**Exercise prompt:** In the mailing-list post on automated catalog promotion, which field of a re-rolled package does Ben Walton call the "low hanging fruit" for noticing that it has re-entered the catalog?

==== Text section

[csw-maintainers] automated catalog promotion for packages

Peter FELECAN pfelecan at opencsw.org
Sat Nov 12 07:07:15 CET 2011


Ben Walton <bwalton at opencsw.org> writes:

> Excerpts from Peter FELECAN's message of Fri Nov 11 08:25:44 -0500 2011:
>
>> Clocking must depend on the entry epoch of the package and not on
>> the REV attribute.
>
> Agreed.  You point out below though that no REV= update would be
> required, but that's not easy to avoid if we're only looking at
> catalog data.  We would stop the clock on a filed bug (meeting defined
> criteria) but in order to restart it for this package, we'd need to
> see it re-enter the catalog.  As we'd never see it actually leave the
> unstable catalog, something detectable must change for it to be
> noticed again.  The REV= stamp of a re-rolled package is the low
> hanging fruit here.  The only other field likely to change is the
> md5sum, or possibly the version field if there is a subsequent update.

In my opinion, the entry epoch is by itself the the sufficient data and
can be part of the package database and/or catalog.

>> > 4. A bug against a dependency if it has a ticking promotion clock too.
>> 
>> I don't get that because a bug for the dependency would stop its
>> clock, isn't it?
>
> If I build against libxml2 and my new program passes the tests, a new
> bug against libxml2 shouldn't hold me up.  But if libxml2 is also new
> (defined by ticking clock here, but that may not be ideal?), and a bug
> is filed against it, packages built against it should (?) be stopped
> as well.  The idea here is that we don't want a situation where I need
> a new SONAME to exist in the next catalog and that doesn't exist
> because the package providing that was held up.

========
==== Supplied material

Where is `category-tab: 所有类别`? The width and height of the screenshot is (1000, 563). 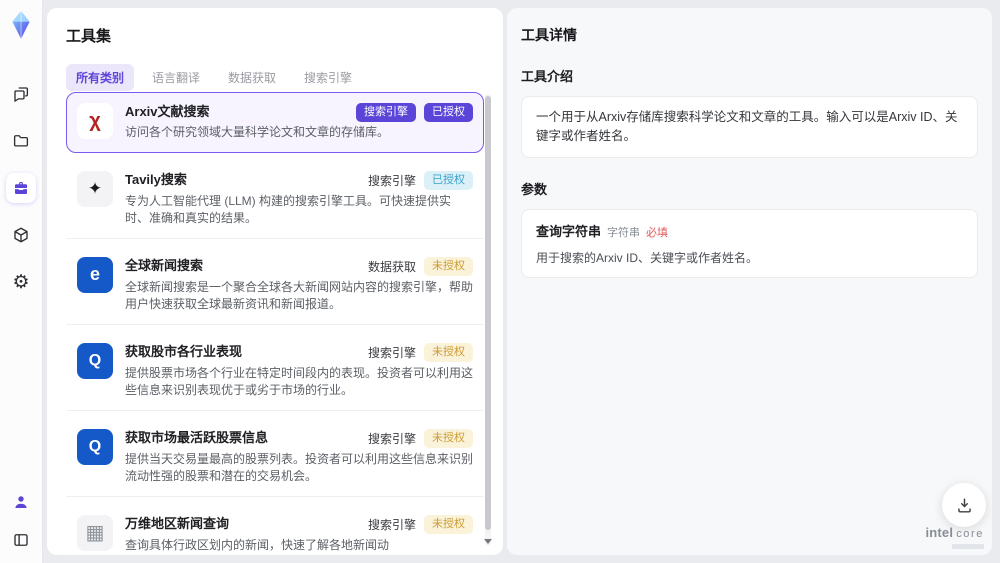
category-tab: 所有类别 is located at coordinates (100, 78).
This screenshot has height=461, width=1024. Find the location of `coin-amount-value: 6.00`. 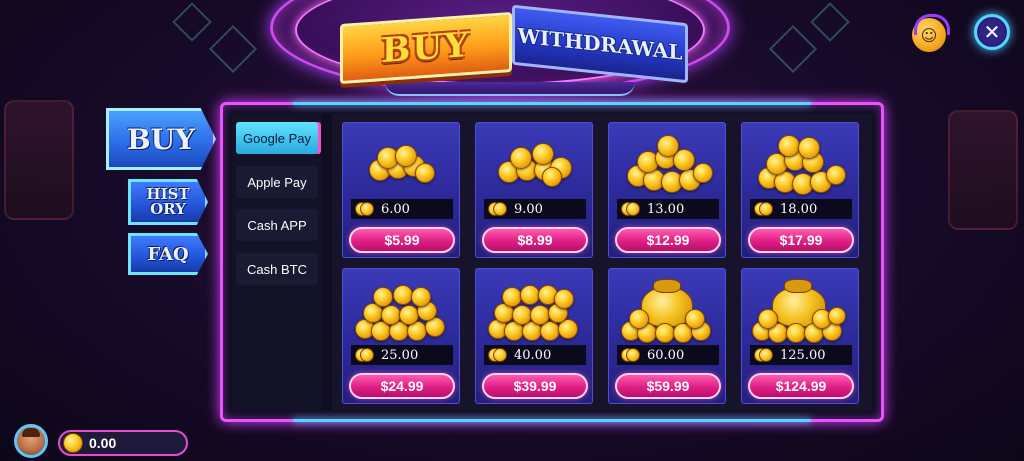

========

**Answer to this exercise:** The REV= stamp.